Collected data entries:
◆ ◆ ◆

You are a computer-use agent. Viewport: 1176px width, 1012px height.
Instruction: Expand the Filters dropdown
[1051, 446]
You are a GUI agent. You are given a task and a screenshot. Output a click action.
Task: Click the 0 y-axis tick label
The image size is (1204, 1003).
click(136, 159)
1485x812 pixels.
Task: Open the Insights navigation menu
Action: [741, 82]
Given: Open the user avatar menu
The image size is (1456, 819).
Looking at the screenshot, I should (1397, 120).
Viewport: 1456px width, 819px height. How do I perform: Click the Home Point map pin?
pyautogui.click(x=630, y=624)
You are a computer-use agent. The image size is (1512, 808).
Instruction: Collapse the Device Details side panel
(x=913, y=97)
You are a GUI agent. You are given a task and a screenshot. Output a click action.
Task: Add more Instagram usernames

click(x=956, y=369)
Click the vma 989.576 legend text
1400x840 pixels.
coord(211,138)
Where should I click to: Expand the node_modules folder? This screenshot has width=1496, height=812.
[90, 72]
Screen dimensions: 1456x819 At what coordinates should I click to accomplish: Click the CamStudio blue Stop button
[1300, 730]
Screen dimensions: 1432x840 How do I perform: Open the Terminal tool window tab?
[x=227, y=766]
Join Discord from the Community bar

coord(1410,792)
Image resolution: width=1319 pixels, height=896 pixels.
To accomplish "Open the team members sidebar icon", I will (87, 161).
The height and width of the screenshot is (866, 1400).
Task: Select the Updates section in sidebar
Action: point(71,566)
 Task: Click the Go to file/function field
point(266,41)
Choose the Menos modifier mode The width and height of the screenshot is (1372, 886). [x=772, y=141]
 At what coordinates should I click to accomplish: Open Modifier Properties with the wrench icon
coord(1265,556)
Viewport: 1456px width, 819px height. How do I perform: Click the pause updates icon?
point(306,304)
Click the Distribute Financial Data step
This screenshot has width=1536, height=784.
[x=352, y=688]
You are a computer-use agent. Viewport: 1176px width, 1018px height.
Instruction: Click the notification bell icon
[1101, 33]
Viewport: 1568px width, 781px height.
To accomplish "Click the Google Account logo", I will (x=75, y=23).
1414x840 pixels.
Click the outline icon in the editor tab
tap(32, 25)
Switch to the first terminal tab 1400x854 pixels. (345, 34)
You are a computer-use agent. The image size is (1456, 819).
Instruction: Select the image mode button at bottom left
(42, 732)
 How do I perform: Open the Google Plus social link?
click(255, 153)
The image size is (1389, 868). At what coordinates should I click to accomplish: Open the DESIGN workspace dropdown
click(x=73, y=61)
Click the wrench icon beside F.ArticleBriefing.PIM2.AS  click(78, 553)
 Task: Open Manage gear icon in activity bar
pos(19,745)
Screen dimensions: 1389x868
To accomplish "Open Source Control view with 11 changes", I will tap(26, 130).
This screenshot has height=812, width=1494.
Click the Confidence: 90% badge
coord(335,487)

◆ ◆ ◆

Action item: Set the records above down again. Match them exactly.

Task solution:
You are a computer-use agent. Viewport: 1176px width, 1012px height.
Instruction: Expand the Filters dropdown
[1051, 446]
You are a GUI agent. You are given a task and a screenshot. Output a click action.
Task: Click the 0 y-axis tick label
The image size is (1204, 1003).
click(136, 159)
1485x812 pixels.
Task: Open the Insights navigation menu
Action: [741, 82]
Given: Open the user avatar menu
The image size is (1456, 819).
Looking at the screenshot, I should (1397, 120).
Viewport: 1456px width, 819px height. How do I perform: Click the Home Point map pin?
pyautogui.click(x=630, y=624)
You are a computer-use agent. The image size is (1512, 808).
Instruction: Collapse the Device Details side panel
(x=913, y=97)
You are a GUI agent. You are given a task and a screenshot. Output a click action.
Task: Add more Instagram usernames

click(x=956, y=369)
Click the vma 989.576 legend text
1400x840 pixels.
coord(211,138)
Where should I click to: Expand the node_modules folder? This screenshot has width=1496, height=812.
[90, 72]
Screen dimensions: 1456x819 At what coordinates should I click to accomplish: Click the CamStudio blue Stop button
[1300, 730]
Screen dimensions: 1432x840 How do I perform: Open the Terminal tool window tab?
[x=227, y=766]
Join Discord from the Community bar

coord(1410,792)
Image resolution: width=1319 pixels, height=896 pixels.
To accomplish "Open the team members sidebar icon", I will (87, 161).
The height and width of the screenshot is (866, 1400).
Task: Select the Updates section in sidebar
Action: point(71,566)
 Task: Click the Go to file/function field
point(266,41)
Choose the Menos modifier mode The width and height of the screenshot is (1372, 886). [x=772, y=141]
 At what coordinates should I click to accomplish: Open Modifier Properties with the wrench icon
coord(1265,556)
Viewport: 1456px width, 819px height. How do I perform: Click the pause updates icon?
point(306,304)
Click the Distribute Financial Data step
This screenshot has width=1536, height=784.
[x=352, y=688]
You are a computer-use agent. Viewport: 1176px width, 1018px height.
Instruction: Click the notification bell icon
[1101, 33]
Viewport: 1568px width, 781px height.
To accomplish "Click the Google Account logo", I will (x=75, y=23).
1414x840 pixels.
Click the outline icon in the editor tab
tap(32, 25)
Switch to the first terminal tab 1400x854 pixels. (345, 34)
You are a computer-use agent. The image size is (1456, 819).
Instruction: Select the image mode button at bottom left
(42, 732)
 How do I perform: Open the Google Plus social link?
click(255, 153)
The image size is (1389, 868). At what coordinates should I click to accomplish: Open the DESIGN workspace dropdown
click(x=73, y=61)
Click the wrench icon beside F.ArticleBriefing.PIM2.AS  click(78, 553)
 Task: Open Manage gear icon in activity bar
pos(19,745)
Screen dimensions: 1389x868
To accomplish "Open Source Control view with 11 changes", I will tap(26, 130).
This screenshot has height=812, width=1494.
Click the Confidence: 90% badge
coord(335,487)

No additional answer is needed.